Sobre o episódio da “batida” policial numa casa de poker, na tarde de quarta-feira, 18/03/2015 em São Paulo, motivada pela denúncia de turistas estrangeiros que supostamente teriam perdido muito dinheiro no clube.

Não é proibido cash, não é proibido poker. O fato é que não há legislação, o que resta é a interpretação dos juízes.

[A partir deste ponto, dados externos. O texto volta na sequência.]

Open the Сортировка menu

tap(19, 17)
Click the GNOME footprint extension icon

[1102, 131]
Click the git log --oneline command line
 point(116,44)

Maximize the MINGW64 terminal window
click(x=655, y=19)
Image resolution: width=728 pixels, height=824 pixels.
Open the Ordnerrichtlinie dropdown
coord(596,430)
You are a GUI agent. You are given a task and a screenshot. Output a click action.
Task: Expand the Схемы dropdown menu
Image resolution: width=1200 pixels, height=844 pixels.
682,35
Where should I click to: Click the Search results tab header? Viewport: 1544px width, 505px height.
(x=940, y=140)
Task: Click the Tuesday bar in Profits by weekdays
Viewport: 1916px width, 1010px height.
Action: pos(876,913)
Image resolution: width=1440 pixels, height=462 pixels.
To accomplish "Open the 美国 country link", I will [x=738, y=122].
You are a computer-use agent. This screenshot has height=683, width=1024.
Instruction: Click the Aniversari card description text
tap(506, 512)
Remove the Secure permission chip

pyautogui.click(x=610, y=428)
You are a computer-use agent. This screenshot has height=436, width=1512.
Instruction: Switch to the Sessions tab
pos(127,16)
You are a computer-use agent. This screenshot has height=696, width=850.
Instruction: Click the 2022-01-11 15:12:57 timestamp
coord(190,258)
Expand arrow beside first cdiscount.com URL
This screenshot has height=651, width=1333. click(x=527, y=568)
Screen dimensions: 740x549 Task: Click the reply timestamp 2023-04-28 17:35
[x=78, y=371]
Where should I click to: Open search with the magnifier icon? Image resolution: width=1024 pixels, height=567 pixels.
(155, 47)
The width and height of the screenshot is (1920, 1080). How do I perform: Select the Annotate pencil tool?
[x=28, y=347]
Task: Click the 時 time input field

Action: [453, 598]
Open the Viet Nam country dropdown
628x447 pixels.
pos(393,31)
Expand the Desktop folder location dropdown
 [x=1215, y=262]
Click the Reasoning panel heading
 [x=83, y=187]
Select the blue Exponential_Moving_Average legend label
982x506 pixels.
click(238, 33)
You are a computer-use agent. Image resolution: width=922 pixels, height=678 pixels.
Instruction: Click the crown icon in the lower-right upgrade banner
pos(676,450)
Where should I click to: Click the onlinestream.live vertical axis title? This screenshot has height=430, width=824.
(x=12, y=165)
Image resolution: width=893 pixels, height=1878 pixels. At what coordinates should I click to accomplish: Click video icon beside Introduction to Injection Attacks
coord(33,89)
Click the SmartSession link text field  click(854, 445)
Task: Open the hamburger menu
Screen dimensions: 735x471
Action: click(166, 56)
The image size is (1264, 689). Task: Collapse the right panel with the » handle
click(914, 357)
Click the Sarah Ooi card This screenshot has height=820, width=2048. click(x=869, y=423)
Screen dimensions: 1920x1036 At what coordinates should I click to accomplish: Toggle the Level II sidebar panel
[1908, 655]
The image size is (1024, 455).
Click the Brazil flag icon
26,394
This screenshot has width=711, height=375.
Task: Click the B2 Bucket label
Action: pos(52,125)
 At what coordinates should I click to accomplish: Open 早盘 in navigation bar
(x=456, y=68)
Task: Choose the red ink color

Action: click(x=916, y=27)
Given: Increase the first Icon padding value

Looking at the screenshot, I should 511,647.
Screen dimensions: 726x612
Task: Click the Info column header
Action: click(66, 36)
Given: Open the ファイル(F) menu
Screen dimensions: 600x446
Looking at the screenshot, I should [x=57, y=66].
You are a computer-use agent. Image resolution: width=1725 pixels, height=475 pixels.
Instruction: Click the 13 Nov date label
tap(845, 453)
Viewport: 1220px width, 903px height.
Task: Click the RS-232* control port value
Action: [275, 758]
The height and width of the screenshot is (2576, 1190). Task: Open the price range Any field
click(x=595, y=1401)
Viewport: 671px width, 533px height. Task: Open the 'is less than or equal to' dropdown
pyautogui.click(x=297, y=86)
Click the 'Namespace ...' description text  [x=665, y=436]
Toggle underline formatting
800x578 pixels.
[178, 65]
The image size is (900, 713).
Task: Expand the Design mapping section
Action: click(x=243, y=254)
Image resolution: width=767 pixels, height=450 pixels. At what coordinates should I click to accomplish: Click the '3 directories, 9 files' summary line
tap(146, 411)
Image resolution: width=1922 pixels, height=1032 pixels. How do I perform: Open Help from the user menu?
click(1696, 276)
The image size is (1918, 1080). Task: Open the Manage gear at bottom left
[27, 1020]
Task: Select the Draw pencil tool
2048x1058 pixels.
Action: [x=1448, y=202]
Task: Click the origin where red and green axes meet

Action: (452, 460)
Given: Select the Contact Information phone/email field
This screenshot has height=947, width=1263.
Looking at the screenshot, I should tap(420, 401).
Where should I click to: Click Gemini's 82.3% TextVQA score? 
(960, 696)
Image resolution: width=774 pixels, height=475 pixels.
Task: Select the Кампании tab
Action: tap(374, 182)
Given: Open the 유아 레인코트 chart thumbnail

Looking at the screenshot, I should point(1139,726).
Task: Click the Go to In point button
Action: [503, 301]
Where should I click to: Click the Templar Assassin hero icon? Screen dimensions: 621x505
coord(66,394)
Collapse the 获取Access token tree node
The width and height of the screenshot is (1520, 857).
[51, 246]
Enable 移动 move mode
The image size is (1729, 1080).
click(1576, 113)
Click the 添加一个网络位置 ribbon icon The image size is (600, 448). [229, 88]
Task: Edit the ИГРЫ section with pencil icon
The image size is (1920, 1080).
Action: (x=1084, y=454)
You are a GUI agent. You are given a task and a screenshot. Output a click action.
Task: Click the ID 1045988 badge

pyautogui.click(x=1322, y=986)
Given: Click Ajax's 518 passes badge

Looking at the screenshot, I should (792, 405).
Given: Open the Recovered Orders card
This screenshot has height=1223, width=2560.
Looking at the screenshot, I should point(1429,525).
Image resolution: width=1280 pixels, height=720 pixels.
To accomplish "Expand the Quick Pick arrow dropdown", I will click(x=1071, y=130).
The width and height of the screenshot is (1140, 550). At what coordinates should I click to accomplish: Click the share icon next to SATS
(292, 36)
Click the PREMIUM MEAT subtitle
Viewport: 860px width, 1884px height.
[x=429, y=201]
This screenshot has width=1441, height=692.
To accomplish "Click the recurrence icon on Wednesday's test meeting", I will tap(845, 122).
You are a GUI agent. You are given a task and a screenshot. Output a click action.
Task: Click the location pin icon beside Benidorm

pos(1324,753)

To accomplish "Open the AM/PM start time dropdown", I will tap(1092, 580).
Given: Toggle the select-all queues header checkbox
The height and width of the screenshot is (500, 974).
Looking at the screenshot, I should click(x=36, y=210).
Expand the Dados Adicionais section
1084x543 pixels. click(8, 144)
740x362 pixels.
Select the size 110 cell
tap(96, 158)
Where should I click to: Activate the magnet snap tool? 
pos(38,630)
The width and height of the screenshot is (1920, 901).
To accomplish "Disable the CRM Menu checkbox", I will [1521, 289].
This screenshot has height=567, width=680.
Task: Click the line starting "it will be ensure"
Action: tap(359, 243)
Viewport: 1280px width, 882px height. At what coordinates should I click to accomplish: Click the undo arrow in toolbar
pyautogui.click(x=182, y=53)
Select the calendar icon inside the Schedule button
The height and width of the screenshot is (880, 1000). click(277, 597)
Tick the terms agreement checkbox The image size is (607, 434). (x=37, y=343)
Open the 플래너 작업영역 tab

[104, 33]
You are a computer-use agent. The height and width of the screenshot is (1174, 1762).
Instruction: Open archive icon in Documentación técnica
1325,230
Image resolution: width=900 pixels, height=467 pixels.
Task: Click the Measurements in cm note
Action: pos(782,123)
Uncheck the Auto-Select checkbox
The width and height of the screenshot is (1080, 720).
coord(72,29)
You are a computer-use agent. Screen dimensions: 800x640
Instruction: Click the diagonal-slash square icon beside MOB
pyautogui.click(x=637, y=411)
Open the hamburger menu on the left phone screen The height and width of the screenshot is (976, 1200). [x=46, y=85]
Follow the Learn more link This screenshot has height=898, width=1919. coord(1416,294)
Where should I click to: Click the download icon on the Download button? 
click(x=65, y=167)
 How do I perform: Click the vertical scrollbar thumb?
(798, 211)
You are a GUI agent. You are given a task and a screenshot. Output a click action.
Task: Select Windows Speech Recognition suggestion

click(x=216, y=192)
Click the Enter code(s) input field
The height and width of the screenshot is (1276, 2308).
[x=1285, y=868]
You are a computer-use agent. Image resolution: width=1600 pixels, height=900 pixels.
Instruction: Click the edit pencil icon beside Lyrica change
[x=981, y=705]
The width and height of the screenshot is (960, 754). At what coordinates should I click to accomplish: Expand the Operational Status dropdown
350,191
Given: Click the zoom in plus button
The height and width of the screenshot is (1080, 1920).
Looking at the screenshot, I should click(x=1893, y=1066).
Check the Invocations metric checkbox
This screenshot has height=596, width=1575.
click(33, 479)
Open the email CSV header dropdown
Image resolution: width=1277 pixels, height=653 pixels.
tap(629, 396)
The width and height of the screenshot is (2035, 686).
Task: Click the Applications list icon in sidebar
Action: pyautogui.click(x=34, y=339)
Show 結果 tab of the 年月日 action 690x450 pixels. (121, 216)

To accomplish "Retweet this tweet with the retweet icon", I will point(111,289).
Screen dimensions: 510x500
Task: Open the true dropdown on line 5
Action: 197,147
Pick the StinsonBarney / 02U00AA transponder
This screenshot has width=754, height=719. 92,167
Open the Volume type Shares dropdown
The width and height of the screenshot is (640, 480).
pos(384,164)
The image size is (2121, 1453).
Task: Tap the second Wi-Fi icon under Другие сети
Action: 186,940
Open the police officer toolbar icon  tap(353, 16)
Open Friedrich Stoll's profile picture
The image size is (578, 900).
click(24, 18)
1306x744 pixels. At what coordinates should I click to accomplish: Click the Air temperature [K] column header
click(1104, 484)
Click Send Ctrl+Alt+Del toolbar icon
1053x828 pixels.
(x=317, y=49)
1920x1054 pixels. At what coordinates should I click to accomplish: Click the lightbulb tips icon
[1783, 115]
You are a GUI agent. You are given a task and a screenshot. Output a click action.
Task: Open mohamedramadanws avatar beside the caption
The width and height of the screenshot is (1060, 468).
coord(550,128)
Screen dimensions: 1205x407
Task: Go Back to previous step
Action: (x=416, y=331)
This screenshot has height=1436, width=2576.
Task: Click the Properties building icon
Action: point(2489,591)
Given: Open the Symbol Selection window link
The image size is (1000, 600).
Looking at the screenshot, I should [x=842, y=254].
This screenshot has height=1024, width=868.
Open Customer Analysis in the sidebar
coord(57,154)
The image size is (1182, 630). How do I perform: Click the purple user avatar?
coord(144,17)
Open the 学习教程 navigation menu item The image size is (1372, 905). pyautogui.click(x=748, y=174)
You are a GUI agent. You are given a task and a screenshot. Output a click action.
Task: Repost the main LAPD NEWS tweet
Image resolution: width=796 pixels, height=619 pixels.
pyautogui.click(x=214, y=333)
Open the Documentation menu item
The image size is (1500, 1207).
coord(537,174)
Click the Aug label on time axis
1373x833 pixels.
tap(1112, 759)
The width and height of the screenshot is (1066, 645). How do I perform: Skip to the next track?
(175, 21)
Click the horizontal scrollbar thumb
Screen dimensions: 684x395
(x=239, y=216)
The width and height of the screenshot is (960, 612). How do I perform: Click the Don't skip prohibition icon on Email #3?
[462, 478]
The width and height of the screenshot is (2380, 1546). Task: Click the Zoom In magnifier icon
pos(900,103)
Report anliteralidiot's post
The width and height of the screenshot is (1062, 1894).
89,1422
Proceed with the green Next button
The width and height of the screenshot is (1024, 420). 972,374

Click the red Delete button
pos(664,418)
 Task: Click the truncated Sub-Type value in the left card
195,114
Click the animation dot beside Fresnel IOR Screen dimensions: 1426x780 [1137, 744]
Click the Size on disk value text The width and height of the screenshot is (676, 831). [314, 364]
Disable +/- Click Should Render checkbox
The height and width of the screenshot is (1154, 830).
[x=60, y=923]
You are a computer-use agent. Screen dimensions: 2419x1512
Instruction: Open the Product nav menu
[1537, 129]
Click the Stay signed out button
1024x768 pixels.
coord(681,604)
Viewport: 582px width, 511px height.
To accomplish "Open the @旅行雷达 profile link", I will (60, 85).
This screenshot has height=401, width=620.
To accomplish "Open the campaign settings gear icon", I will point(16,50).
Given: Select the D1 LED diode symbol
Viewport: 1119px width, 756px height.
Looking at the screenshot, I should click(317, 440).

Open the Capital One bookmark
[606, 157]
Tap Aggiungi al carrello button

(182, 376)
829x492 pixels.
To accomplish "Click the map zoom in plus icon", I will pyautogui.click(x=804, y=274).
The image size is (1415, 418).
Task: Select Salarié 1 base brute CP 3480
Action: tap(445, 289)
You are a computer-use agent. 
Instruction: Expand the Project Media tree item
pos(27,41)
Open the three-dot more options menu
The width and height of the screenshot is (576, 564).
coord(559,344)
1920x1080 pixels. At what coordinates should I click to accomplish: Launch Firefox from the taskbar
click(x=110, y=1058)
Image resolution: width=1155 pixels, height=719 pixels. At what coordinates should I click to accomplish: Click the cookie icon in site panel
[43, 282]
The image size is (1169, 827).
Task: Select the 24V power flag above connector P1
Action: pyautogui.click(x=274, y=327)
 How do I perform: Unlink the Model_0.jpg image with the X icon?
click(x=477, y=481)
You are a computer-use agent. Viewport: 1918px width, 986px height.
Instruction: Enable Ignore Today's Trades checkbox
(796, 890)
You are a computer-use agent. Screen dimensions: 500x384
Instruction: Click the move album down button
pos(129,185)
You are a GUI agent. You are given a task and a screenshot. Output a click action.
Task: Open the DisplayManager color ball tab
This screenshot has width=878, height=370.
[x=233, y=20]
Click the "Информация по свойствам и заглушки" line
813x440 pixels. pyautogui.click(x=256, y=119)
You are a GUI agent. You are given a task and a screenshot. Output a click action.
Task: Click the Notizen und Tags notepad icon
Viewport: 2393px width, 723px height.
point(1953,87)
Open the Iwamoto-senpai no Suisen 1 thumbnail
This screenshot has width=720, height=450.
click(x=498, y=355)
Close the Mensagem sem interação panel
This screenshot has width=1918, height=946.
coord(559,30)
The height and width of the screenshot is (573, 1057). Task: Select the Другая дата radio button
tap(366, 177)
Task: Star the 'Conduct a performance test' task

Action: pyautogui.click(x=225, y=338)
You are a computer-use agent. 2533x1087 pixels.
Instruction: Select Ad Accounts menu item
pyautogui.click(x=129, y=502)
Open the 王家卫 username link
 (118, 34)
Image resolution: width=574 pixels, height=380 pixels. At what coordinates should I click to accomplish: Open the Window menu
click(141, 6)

Independentemente da posição de qualquer pessoa, se é contra ou a favor do poker, como cidadã e contribuinte me sinto uma palhaça quando vejo uma notícia dessa. Trinta viaturas, quarenta homens, muito sensacionalismo de uma mídia que tem como objetivo secundário informar, mais parece uma pseudo celebridade baixando o nível para obter mais exposição.

E nós jogadores de poker e não jogadores, pagando por isso. Enquanto isso meu marido foi assaltado, meu filho, meu sócio. Alguém foi preso?! Não. Mas dois ônibus foram necessários para transporte dos cem jogadores que foram levados para a delegacia enquanto a sociedade sofre com a violência galopante.

A questão aqui deixou de ser poker. Se querem fazer algo contra ou a favor do poker, que se faça no âmbito da lei.

As autoridades podem e devem atuar, o fato é que um circo foi montado, só que neste espetáculo nós somos os palhaços.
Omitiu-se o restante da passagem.